Il lavoro libero e autonomo degli scienziati come strumento di pace

Non serve scomodare il Progetto Manhattan che, precedendo ed affiancando lo scatenarsi della Seconda Guerra Mondiale, arrivò a coordinare 130.000 persone (certamente non tutti scienziati) nel progettare e realizzare la svolta bellica nucleare, per ricordarsi quanta scienza e tecnologia ci sia dietro il dispiegarsi della “forza militare”. E, di conseguenza, quanto l’arma rappresentata dalla capacità scientifica possa rappresentare uno strumento e al tempo stesso un deterrente.

Gli sforzi che gli scienziati, di qualsiasi colore, disciplina e appartenenza religiosa, nazionalità  o fede politica, hanno messo in campo nei decenni successivi hanno però posizionato la scienza e la ricerca come un grande strumento di pace, di progresso e di apertura. E’ ben nota la presenza e la collaborazione, ad esempio, di ricercatori palestinesi e israeliani nelle attività del CERN, senza che nessuno abbia chiesto ai singoli pronunciamenti o prese di distanza.

Tra le novità, in negativo, che l’invasione russa dell’Ucraina sembra aver introdotto vi è però il rischio del venir meno di questo principio. Da una parte, infatti, i vari appelli, che tradizionalmente incrociano appartenenze e storie personali, tendono a ribadire il principio “pacifista” di non asservimento della scienza agli interessi di parte e ad un uso distorto che usa la guerra per la soluzione dei problemi, proprio quando ci si dovrebbe confrontare con le drammatiche conseguenze delle crisi sanitarie, ambientali ed economiche. Ma, dall’altra, probabilmente anche a causa dell’emotività del momento e a una diffusa sensazione di impotenza che prevale in un’opinione pubblica colpita dalla sproporzione tra “capacità” militare e difficoltà di reazione, sembrano manifestarsi posizioni anomale, meritevoli di commenti.

Leggi la lettera aperta degli scienziati russi

Era stata da poco archiviata la vicenda esplosa all’Università di Milano Bicocca riguardante il caso della sospensione per “par condicio” (poi revocata) di una lezione su Dostoevskij che un commento di Massimo Sideri, responsabile per il quotidiano milanese delle pagine sulla ricerca e l’innovazione, ha riproposto un uso “sanzionatorio” della scienza nei confronti degli invasori russi. Semplificando la posizione dell’editorialista, poiché la scienza ha un costo, si può ipotizzare che accanto alle sanzioni finanziarie volte a tagliare le gambe all’economia russa, ci siano anche sanzioni scientifiche che, attraverso l’isolamento, indeboliscano le potenzialità  del sistema e inducano a più miti consigli chi oggi invade e prevarica.

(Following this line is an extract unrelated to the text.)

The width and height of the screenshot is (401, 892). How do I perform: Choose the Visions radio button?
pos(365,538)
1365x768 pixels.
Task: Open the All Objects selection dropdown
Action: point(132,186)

Se il fine è nobile, confermato dal richiamo finale alla diplomazia scientifica, appare singolare lo strumento scelto.

Trent'anni fa, a fronte della dissoluzione del blocco sovietico, uno specifico programma europeo (il programma COST) si era posto l’obiettivo di evitare un indebolimento (svuotamento) delle competenze degli scienziati ivi operanti, attratti dalle sirene economiche e di carriera del blocco occidentale, garantendo loro collaborazioni e risorse pur di continuare a mantenere una capacità di ricerca, e di formazione, nei, e dei, contesti in cui operavano. L’appello sottoscritto dagli scienziati russi e citato ieri sulla Stampa da Elena Cattaneo, con già quattromila firme, non sarebbe stato possibile se si fosse alimentata una logica da tifoserie, anziché favorire la dialettica scientifica che presuppone confronti e anche scontri, ma riconosce all’interlocutore, salvo smentita, la buonafede e uno sforzo condiviso per l’avanzamento delle  conoscenze.

Senza peraltro dimenticare che nel loro insieme le sanzioni economiche di per sé finiranno per colpire la scienza, come anni di ristrettezze di bilancio ci hanno tristemente insegnato anche in Italia. L’autonomia scientifica è un valore che, non a caso, è garantito dalla nostra Costituzione. L’articolo cita come esempio a cui ispirarsi il venir meno, deciso dai russi, della collaborazione sui satelliti di Galileo. A mio giudizio questa, che è una evidente decisione “politica”, non dipende dalla volontà delle scienziati e tecnologi coinvolti a cui si può certamente replicare usando la stessa moneta. Ma non confondiamo le carte in tavola per sostenere la positività di usare l’arma del ricatto come forma di convincimento. Infatti il risultato più che probabile sarebbe quello di rafforzare dipendenze ed avvicinamenti tra le comunità scientifiche russe e il potere politico ed economico da cui dipenderebbero sempre di più.

Favorire gli scambi, promuovere l’appartenenza, garantire l’autonomia e l’azione sono elementi costitutivi dello “spazio comune di ricerca” che è parte dei trattati dell’Unione Europea. E tale spazio è naturalmente destinato all’apertura a terzi e a negare frontiere e delimitazioni. Chi avrebbe detto solo qualche settimana fa che saremmo stati catapultati in questi ragionamenti?